Stranger Than Heaven features the likenesses of late actor Bunta Sugawara and rapper Tupac Shakur, with permission from their respective estates; Sugawara's character Genzo Iwaki is voiced by Takashi Ukaji, while a voice actor for Shakur's character Amaru has not yet been named. Speaking on the inclusion of both Sugawara and Shakur, Yokoyama stated that RGG Studio spoke to both actors' estates and their respective family members in order to ensure that the characters would honor the actors and their families, while also confirming that they would not use generative AI to replicate the actors' voices for their characters. The addition of Shakur was made late into the game's development, and was suggested to Yokoyama by Snoop Dogg, who would later introduce the studio to Shakur's estate and family to discuss his inclusion. The reveal of Shakur's involvement in the game was met with mixed reactions from fans, with some expressing concern over the use of a deceased person's likeness for profit, while others supported his appearance, believing that it was done with consent from all parties involved.

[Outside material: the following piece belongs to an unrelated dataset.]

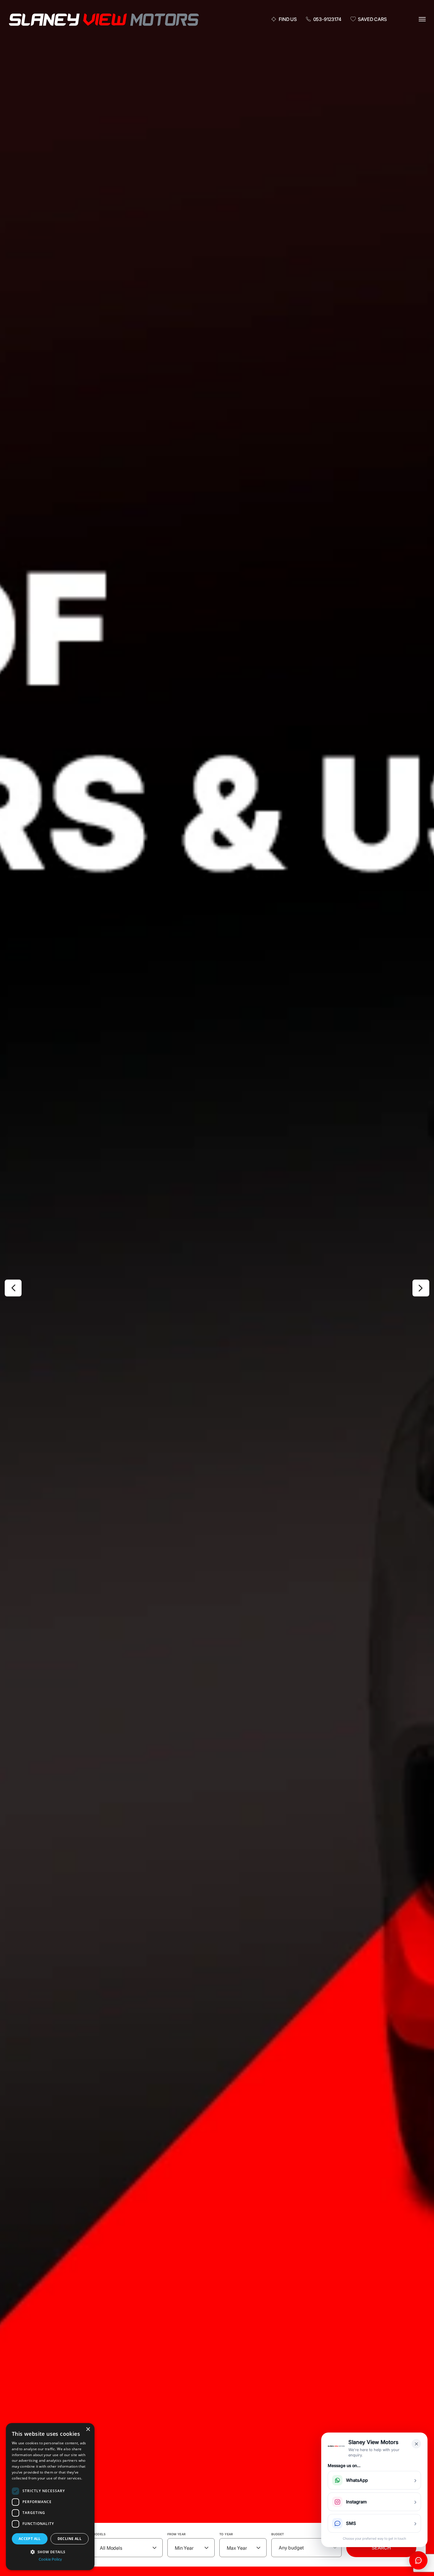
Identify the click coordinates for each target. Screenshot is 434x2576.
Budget (277, 2534)
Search (381, 2548)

Yokoyama acknowledged the international reception to the studio's decision, noting that domestic fans had a similar reaction to Sugawara's inclusion; however, he reaffirmed the studio's belief that the decision would add value to the game, and their goal was to create something that players would enjoy.

== Release ==
Stranger Than Heaven is set to release for PlayStation 5, Windows and Xbox Series X/S on January 15, 2027.

== Live-action adaptation ==
In September 2026, Sega announced that a live-action film adaptation of Stranger Than Heaven was being developed in collaboration with Netflix. Sega's Senior Executive Officer Toru Nakahara is set to be a producer of the film.